#### [Collected data entries]
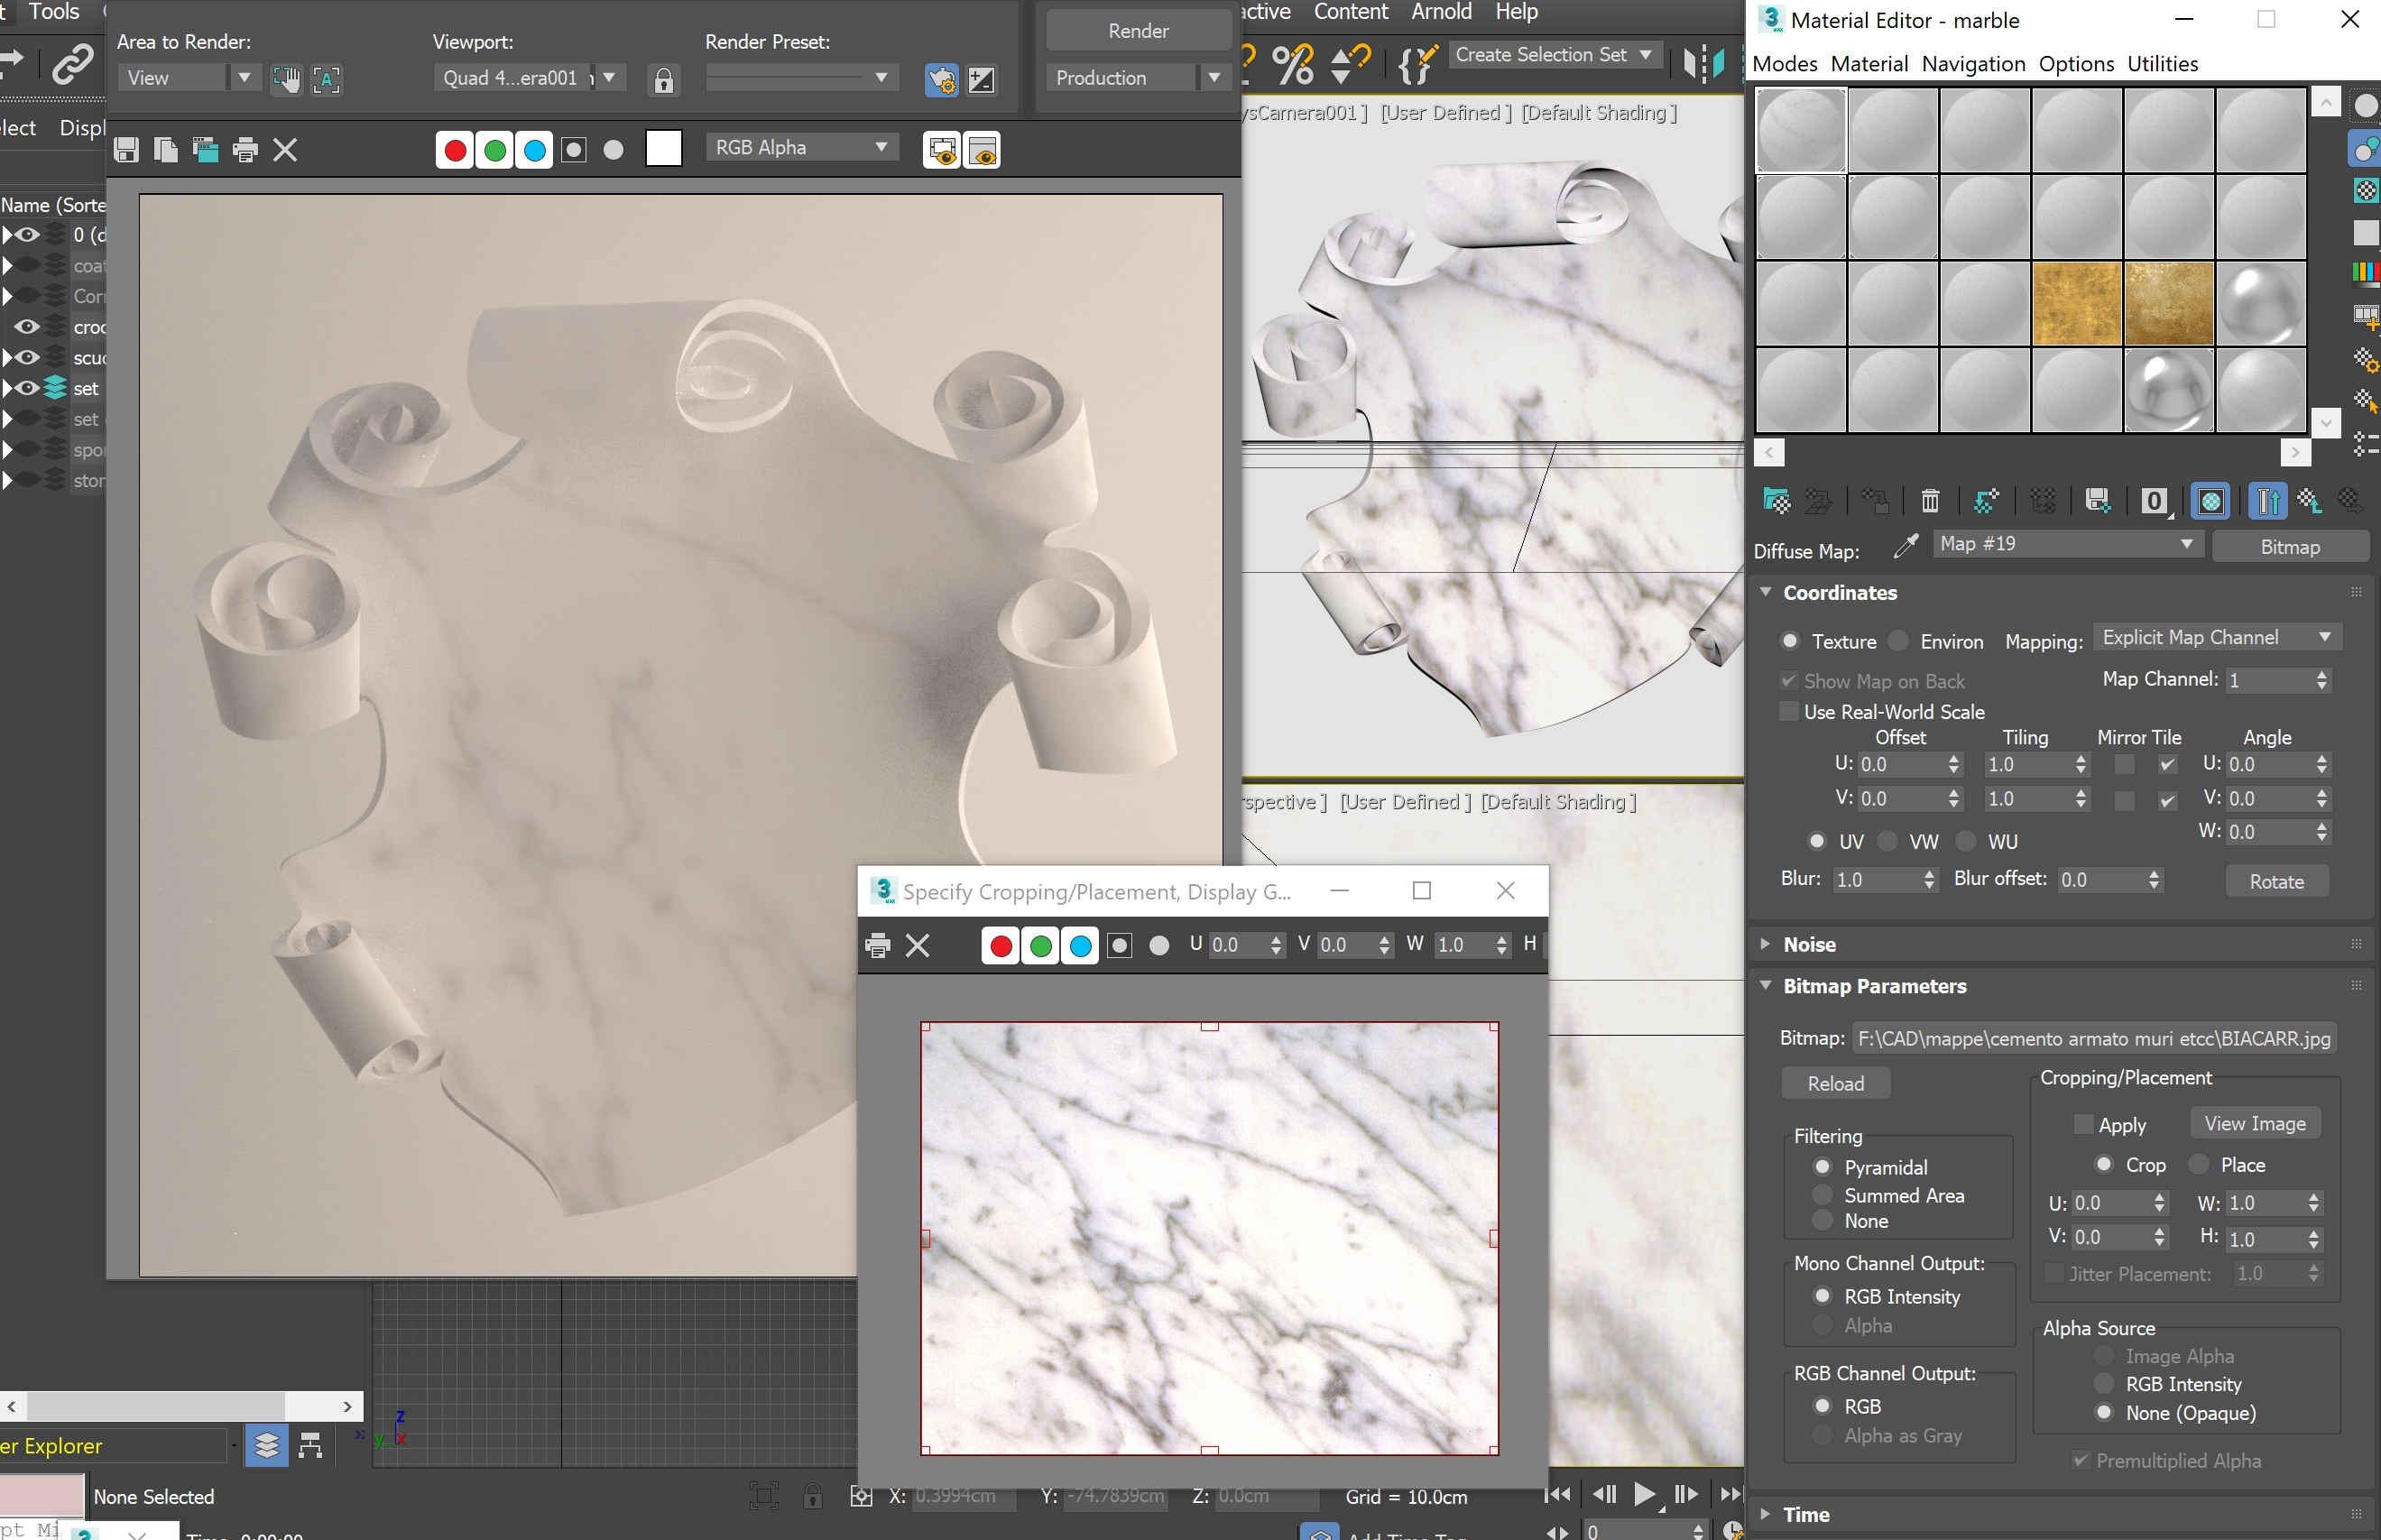Click the Reload bitmap button
This screenshot has height=1540, width=2381.
tap(1835, 1083)
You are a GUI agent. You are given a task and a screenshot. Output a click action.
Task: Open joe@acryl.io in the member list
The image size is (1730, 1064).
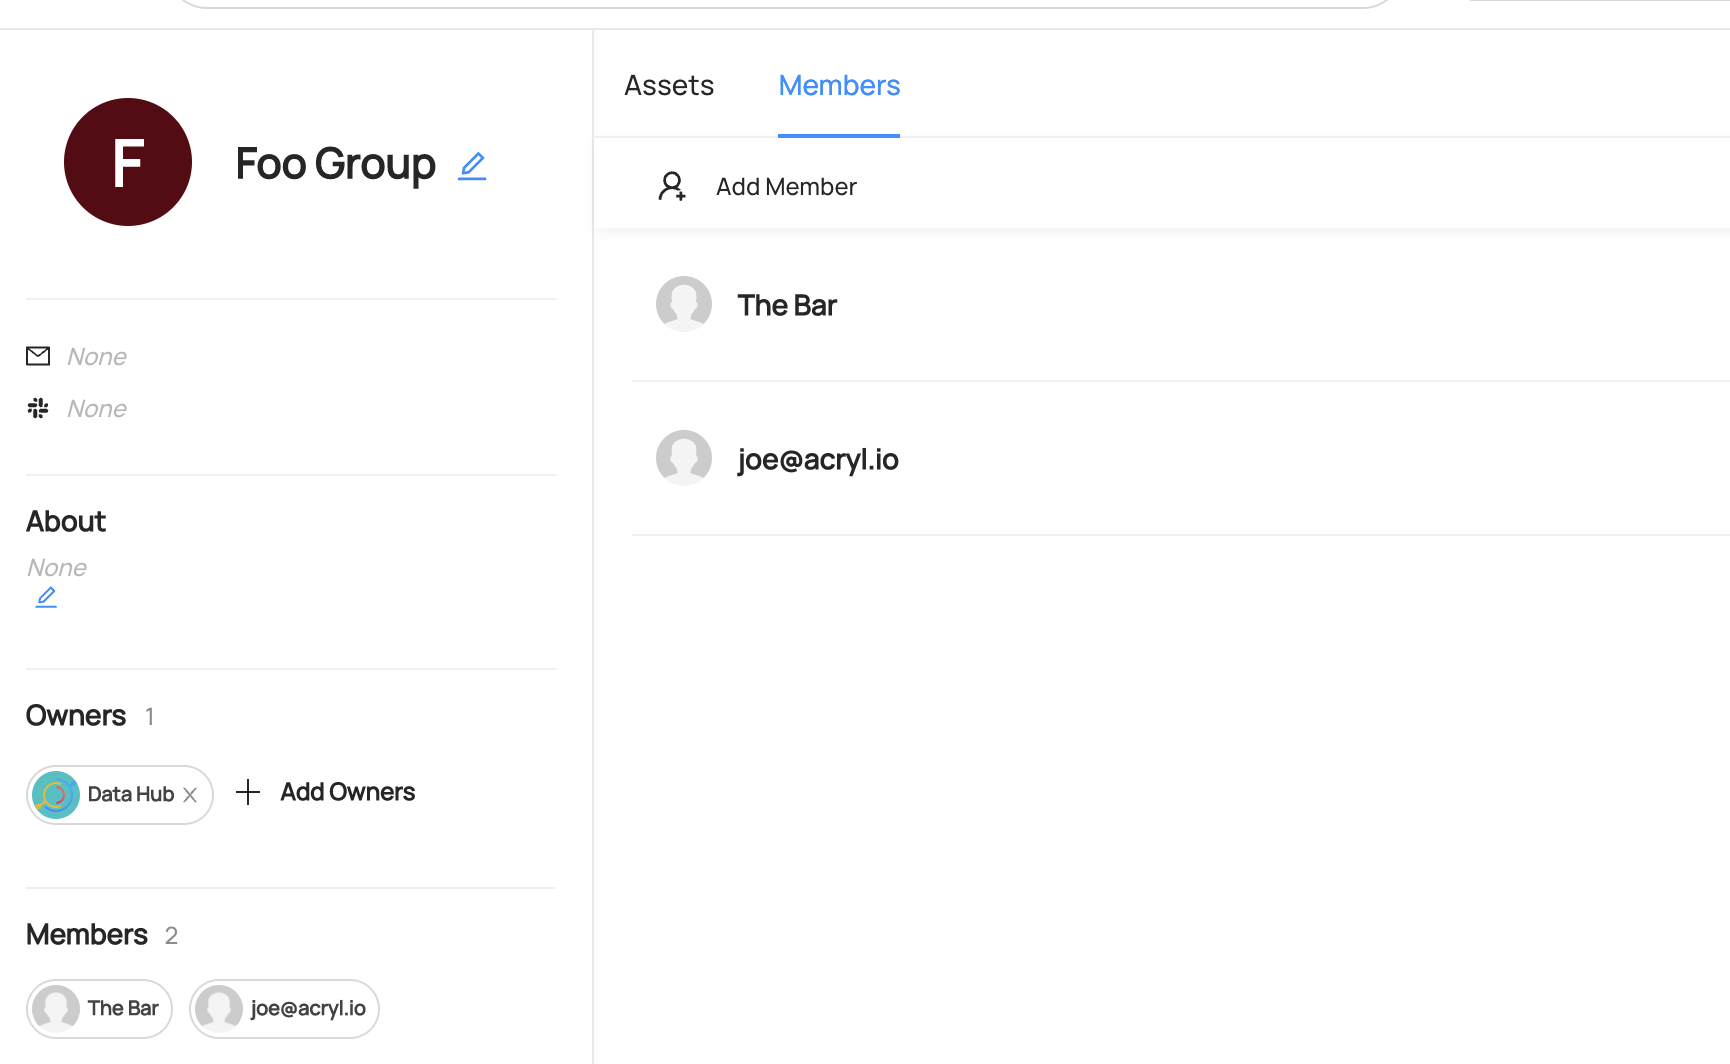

#### [TASK BRIEF]
Reproduce, word for word, every line from the one that contains "You are a GUI" to the end of the data, including both ends; omit all pictures.

#### [RESPONSE]
You are a GUI agent. You are given a task and a screenshot. Output a click action.
Task: Open joe@acryl.io in the member list
The image size is (1730, 1064).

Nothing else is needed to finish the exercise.